Lamine DIALLO raconte :
Je me fais souvent tag-interpellé par des contacts sur des thématiques ayant trait aux (pas très) récents débats sur l’avenir du Franc CFA et son bilan jugé catastrophique pour bon nombre d’économies africaines. Il y a comme un sentiment ambiant que les fameuses crypto-monnaies ou du moins leur technologie sous-jacente, la blockchain pourrait être la solution de tous les maux dont souffrent les zones Franc CFA en Afrique.
Qu’en est-il : La blockchain solution miracle pour sortir de la servitude du franc des colonies françaises d’Afrique (F.C.F.A) ou mirage entretenu par des activistes en manque d’inspiration et néophytes dans la nébuleuse crypto ?

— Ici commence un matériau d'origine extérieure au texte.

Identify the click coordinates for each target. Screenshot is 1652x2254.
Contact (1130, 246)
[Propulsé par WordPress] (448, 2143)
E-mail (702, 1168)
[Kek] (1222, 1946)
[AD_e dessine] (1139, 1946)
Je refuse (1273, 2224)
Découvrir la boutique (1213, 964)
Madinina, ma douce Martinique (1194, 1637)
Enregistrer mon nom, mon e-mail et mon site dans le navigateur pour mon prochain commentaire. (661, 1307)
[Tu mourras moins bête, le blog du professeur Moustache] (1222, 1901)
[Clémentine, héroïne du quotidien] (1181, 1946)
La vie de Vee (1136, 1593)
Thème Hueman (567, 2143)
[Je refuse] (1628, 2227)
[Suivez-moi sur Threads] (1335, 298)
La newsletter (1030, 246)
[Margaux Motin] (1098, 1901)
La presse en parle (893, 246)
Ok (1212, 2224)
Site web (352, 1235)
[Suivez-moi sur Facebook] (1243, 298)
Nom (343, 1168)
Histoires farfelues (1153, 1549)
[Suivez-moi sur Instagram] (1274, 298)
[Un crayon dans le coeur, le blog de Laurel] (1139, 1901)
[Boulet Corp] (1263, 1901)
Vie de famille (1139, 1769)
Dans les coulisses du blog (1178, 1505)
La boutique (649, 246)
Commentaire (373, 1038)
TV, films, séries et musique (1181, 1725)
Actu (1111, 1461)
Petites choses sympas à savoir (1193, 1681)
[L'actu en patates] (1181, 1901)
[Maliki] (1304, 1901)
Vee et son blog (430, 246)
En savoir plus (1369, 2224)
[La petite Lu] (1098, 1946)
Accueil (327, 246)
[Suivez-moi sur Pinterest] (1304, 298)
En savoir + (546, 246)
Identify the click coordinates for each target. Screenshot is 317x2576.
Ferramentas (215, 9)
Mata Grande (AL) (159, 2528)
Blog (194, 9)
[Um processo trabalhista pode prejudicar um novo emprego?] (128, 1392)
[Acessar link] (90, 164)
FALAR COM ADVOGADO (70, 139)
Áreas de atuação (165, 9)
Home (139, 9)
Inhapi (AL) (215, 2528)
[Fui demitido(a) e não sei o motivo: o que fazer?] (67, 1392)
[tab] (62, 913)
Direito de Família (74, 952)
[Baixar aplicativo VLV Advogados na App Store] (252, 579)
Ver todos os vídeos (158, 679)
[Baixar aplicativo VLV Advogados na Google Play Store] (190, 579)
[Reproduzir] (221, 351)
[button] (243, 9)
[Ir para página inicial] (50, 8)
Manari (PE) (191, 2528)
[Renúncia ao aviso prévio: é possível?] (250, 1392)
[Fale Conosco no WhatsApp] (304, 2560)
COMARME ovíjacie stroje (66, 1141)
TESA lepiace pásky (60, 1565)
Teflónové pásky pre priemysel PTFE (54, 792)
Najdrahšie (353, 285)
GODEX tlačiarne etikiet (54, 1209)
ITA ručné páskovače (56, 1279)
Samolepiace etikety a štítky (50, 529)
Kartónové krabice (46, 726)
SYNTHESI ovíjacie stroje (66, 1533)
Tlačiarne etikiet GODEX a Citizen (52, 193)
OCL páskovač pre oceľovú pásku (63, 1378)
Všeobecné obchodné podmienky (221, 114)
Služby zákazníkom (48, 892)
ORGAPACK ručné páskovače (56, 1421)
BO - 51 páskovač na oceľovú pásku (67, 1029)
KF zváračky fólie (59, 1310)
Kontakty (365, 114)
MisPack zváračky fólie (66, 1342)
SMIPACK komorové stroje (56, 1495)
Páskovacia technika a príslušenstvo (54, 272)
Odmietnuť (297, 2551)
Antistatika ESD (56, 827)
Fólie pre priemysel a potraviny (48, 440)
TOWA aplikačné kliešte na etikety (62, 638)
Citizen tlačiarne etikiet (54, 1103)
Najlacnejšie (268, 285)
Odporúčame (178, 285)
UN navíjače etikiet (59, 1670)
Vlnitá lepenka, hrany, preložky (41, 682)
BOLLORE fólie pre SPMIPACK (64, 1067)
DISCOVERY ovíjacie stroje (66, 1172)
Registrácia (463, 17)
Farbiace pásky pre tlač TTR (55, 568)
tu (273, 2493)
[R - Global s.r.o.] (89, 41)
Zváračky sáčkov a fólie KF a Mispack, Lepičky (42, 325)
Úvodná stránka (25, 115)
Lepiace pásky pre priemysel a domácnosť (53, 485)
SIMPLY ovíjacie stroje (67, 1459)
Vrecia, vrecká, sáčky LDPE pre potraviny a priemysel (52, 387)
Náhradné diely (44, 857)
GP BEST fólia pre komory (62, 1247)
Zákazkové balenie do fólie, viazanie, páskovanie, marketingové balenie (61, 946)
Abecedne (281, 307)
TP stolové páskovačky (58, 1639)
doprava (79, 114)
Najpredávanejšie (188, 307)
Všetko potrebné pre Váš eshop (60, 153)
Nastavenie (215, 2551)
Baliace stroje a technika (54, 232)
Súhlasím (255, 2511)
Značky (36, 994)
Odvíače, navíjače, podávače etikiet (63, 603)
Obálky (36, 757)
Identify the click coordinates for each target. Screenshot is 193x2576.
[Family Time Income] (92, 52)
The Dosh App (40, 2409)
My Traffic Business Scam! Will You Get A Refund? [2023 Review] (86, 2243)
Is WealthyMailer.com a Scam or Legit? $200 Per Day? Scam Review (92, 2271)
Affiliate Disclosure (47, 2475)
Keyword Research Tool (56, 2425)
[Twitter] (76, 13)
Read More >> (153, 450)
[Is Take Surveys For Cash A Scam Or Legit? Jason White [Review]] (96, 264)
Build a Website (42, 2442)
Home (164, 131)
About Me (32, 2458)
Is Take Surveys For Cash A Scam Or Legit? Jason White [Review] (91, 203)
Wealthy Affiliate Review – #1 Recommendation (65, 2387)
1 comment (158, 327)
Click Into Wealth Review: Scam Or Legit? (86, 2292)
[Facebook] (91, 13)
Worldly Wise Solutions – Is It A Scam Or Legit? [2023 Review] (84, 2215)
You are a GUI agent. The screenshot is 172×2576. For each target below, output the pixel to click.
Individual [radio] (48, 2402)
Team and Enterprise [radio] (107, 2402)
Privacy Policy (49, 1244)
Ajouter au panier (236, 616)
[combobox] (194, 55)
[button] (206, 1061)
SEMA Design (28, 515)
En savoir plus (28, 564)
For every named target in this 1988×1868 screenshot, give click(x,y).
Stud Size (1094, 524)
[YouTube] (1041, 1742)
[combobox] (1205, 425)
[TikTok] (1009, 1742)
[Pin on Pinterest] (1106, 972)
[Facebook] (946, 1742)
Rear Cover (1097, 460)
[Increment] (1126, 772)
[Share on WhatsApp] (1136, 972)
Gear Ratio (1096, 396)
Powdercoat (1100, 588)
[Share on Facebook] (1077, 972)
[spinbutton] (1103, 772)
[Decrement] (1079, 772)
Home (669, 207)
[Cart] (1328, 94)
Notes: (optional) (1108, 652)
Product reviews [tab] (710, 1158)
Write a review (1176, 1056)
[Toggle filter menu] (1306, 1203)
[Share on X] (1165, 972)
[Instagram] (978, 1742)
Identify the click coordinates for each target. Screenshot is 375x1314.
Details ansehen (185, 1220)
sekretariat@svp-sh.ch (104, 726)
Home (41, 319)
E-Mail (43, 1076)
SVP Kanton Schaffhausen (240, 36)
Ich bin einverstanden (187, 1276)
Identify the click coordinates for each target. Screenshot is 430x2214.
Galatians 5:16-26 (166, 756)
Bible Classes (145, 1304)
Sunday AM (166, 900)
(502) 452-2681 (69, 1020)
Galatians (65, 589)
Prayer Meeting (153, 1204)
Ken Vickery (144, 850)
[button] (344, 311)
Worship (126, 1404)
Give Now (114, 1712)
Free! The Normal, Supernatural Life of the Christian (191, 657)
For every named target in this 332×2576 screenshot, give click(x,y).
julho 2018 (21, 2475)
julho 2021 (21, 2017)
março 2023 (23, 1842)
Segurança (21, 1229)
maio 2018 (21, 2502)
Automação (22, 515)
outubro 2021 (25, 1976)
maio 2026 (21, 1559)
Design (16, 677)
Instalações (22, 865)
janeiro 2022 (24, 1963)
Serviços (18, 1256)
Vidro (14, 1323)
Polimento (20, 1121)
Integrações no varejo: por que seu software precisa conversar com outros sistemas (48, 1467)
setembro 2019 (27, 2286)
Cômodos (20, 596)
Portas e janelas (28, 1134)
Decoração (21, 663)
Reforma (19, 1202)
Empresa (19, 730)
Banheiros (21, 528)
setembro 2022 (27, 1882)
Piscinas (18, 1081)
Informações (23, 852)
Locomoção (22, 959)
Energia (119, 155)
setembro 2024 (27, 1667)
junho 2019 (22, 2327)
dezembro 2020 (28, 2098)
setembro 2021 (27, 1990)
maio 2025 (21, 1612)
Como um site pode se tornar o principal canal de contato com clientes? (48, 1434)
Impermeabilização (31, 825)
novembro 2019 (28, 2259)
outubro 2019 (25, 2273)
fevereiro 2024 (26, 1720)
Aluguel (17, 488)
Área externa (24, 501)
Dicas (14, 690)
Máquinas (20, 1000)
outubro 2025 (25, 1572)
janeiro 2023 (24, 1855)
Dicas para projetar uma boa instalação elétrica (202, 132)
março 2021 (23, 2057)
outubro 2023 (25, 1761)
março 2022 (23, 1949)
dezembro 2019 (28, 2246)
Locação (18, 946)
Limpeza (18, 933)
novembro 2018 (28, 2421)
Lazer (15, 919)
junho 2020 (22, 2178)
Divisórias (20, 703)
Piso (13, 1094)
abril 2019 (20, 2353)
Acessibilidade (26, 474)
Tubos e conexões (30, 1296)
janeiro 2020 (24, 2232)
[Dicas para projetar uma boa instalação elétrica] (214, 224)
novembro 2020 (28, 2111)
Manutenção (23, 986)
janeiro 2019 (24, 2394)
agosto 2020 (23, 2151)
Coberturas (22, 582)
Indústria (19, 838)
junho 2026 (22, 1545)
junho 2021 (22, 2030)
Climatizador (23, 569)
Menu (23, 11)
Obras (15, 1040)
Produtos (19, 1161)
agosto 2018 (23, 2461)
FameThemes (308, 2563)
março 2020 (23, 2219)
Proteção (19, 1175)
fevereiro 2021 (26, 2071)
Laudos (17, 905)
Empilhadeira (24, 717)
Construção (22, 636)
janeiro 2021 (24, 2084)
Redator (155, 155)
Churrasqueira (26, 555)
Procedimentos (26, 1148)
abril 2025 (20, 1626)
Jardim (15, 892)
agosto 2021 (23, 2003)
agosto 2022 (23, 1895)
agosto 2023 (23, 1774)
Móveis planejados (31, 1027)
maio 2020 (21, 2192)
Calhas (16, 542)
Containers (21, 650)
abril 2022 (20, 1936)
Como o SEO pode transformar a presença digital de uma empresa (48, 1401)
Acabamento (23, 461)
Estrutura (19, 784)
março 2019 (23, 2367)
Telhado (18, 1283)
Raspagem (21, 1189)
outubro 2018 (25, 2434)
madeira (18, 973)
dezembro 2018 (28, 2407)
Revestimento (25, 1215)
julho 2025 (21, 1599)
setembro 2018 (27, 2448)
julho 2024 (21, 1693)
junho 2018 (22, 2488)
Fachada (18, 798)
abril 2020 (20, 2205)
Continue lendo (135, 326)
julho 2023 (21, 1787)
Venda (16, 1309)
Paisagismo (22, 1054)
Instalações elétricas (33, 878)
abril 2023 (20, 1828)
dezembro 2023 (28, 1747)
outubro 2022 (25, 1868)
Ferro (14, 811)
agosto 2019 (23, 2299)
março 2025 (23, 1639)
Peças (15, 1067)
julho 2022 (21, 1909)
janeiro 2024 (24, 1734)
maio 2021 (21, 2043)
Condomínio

La blockchain, cette technologie révolutionnaire qui pour la première fois permet d’échanger en masse des actifs financiers (mais pas que) de façon transparente, sécurisée (…) à travers une infrastructure complètement distribuée, sans l’intervention d’aucun tiers de confiance (ie le principal rôle des banques), suscite énormément d’intérêt de nos jours. Une des crypto monnaie qui constitue l’une de ses applications principales lancée en 2009 comme une expérimentation d’un génie de l’informatique aux rêves libertariens et donc suspicieux à l’égard de toute autorité centrale, le bitcoin tutoie aujourd’hui la barre des 5 000 dollars l’unité, avec une capitalisation boursière de près de 80 Milliards de dollars et surtout une communauté massive de supporteurs, mineurs et investisseurs à travers le monde.
Le succès fulgurant de cette première application a donné naissance à un écosystème foisonnant de cryptomonnaies « alternatives » et d’applications aux usages divers et variés, utiles ou complètement loufoques. L’engouement est à un tel niveau, qu’une grande chaîne de restauration rapide propose de gérer les points de fidélité accumulés à l’achat de vos sandwichs préférés à travers un système basé sur la blockchain : le WhopperCoin !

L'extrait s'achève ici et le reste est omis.